Step 3: Creating VPN Connections

Procedure

  1. In the navigation pane on the left, choose Virtual Private Network > Enterprise – VPN Connections.
  2. On the VPN Connection page, click Create VPN Connection.
  3. Set VPN connection parameters as prompted and click Buy Now.

    The following describes only key parameters. For details, see Creating a VPN Connection.

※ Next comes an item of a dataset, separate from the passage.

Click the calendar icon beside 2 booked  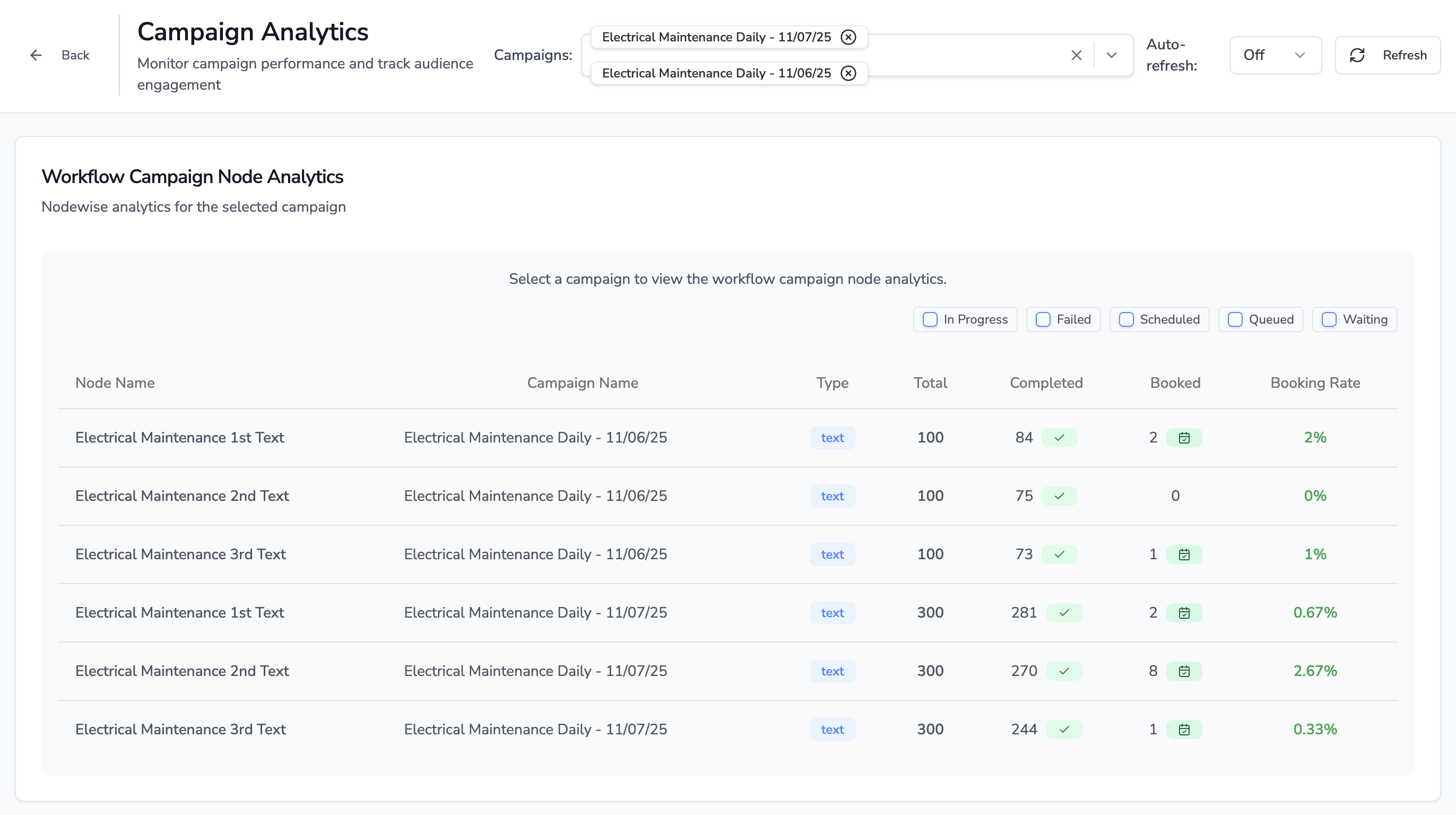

    Table 1 Description of VPN connection parameters

    Parameter

    Description

    Example Value

    Name

    Enter the name of VPN connection 1.

    vpn-001

    VPN Gateway

    Select the VPN gateway created in Step 3: Creating VPN Connections.

    vpngw-001

    VPN Gateway IP of Connection 1

    Select the active EIP of the VPN gateway.

    11.xx.xx.11

    Customer Gateway of Connection 1

    Select the customer gateway of connection 1.

    cgw-001

    VPN Gateway IP of Connection 2

    Select active EIP 2 of the VPN gateway.

    11.xx.xx.12

    Customer Gateway of Connection 2

    Select the customer gateway of connection 2.

    cgw-001

    VPN Type

    Select Static routing.

    Static routing

    Customer Subnet

    Enter the subnet of the on-premises data center that needs to access the VPC.

    NOTE:
    • The customer subnet can overlap with the local subnet but cannot be the same as the local subnet.
    • A customer subnet cannot be included in the existing subnets of the VPC associated with the VPN gateway. It also cannot be the destination address in the route table of the VPC associated with the VPN gateway.
    • Customer subnets cannot be the reserved CIDR blocks of VPCs, for example, 100.64.0.0/10, 100.64.0.0/12, and 214.0.0.0/8. The reserved CIDR blocks vary according to regions and are subject to those displayed on the console.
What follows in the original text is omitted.